The UAAP has introduced a new rule that will allow basketball, volleyball, and football players to regain their amateur status despite having already played in a professional league as a guest player.
According to UAAP executive director Saguisag, student-athletes from other collegiate leagues who have availed of the Games and Amusement Board’s special guest license will still have the chance to compete in the UAAP if they were not enrolled in one of the eight member schools prior.
“This is something new, the re-acquisition of eligibility, or as we call it, amateur status, to return to basketball in particular, but there are limitations,” said Saguisag during the UAAP Season 86 press conference at the SM Mall of Asia Arena.
In the UAAP, student-athletes who have played in professional leagues even as a guest player are considered professionals. Meanwhile, other collegiate leagues like the NCAA, the UCBL, and the NAASCU allow their student-athletes to play in professional leagues via an SGL.

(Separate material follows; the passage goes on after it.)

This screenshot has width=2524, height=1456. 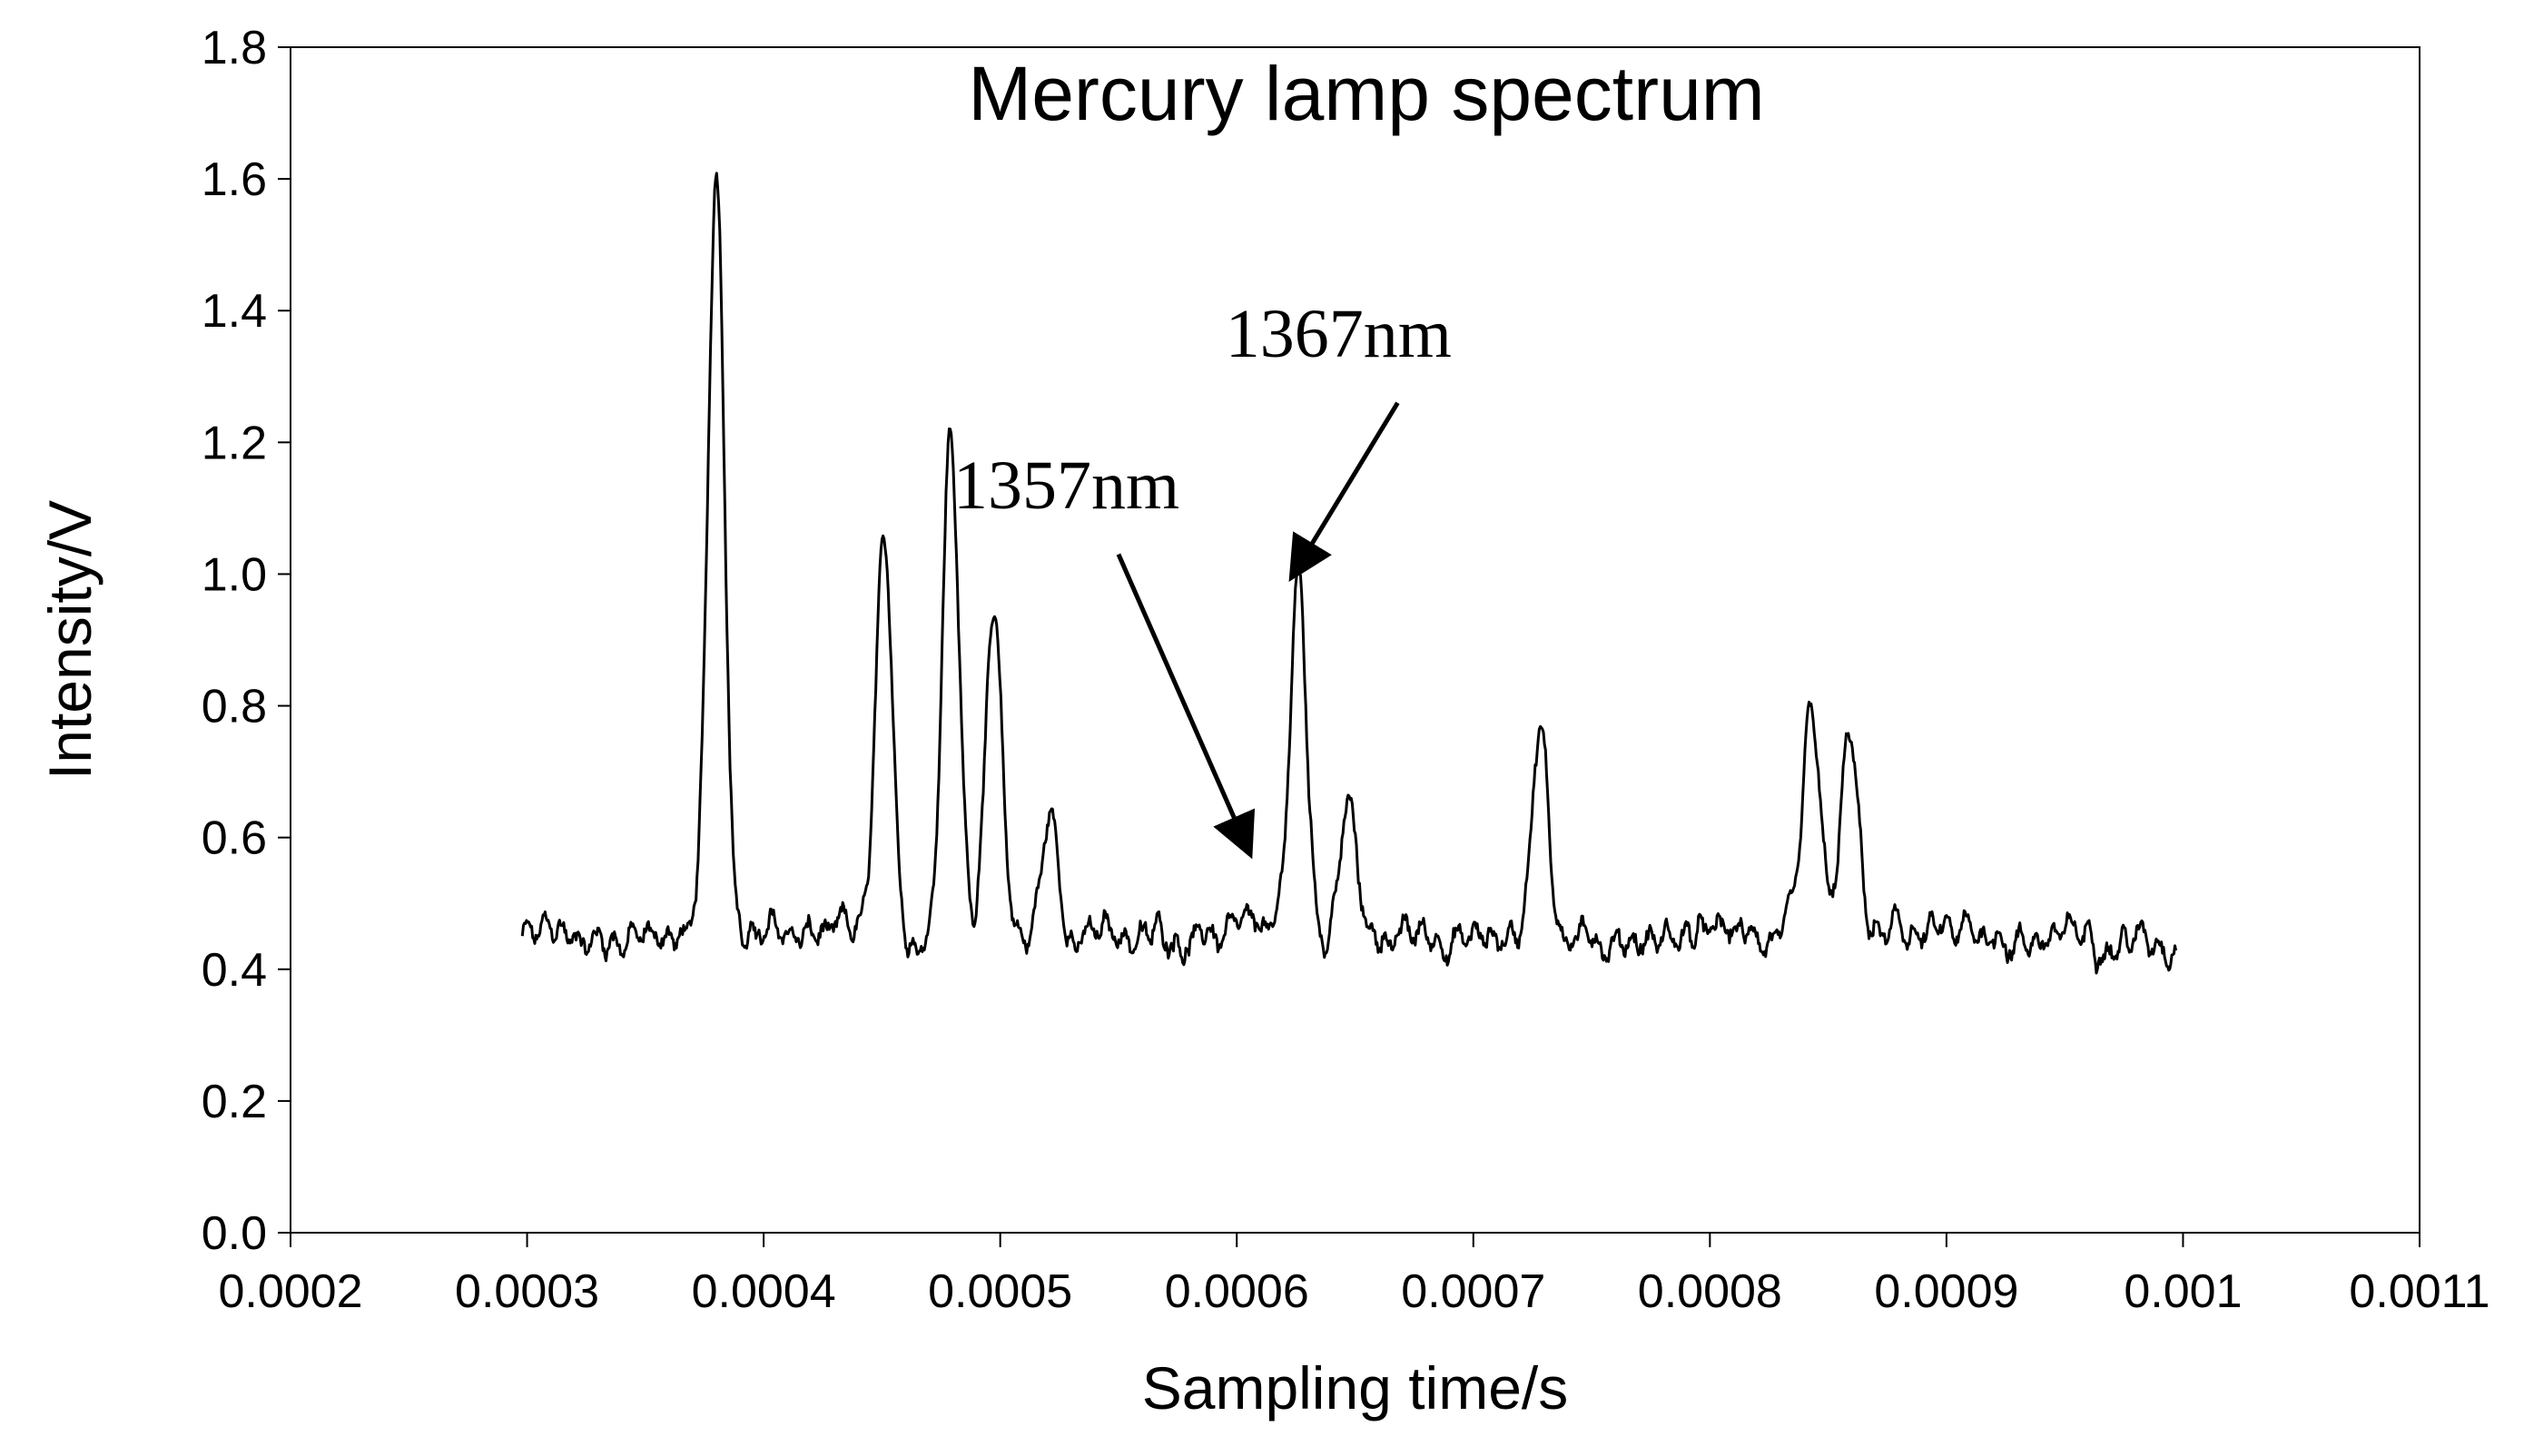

Players wishing to regain “amateur status” must also serve one year of residency. The number of years they played in collegiate and professional leagues will determine their remaining years of eligibility in the UAAP.
“One requirement is that you have to sit out one year of residency. Number two, the number of years you played as a professional will also be counted as playing years,” said Saguisag.
“Number three and, most importantly, you must not have enrolled in a UAAP member school prior to turning pro, because our reasoning behind that is if you already played in one of these eight member schools, you are constructively notified. You already know that, right?” the amiable executive continued.
“If, for example, you were playing for NU and then you decide to obtain an SGL (special guest license), your team has been advised and has considered the repercussions together with your coaches. I hope that’s clear.”
However, the UAAP will maintain its stance regarding special guest licenses for UAAP basketball and volleyball players who want to compete in the Philippine Basketball Association (PBA) and the Premier Volleyball League (PVL), respectively. The same applies to football players who wish to play in the Philippines Football League (PFL).
Regarding other sports, Saguisag said that the league is considering re-evaluating its position. He also admitted that some of the UAAP’s eligibility rules are “basketball-centric,” which is why the league plans to reconsider its stance on other events.
“For now, we will maintain that we will not recognize the special guest licenses in relation to the PBA. However, for other sports that are not directly comparable or not in the same situation, we may consider reevaluating our stance on those sports that are not exactly like the PBA,” said Saguisag.
“The thing is, we’ve realized that sometimes our rules tend to be basketball-centric, and we have come up with different permutations for each sporting event and division, which will be evaluated.”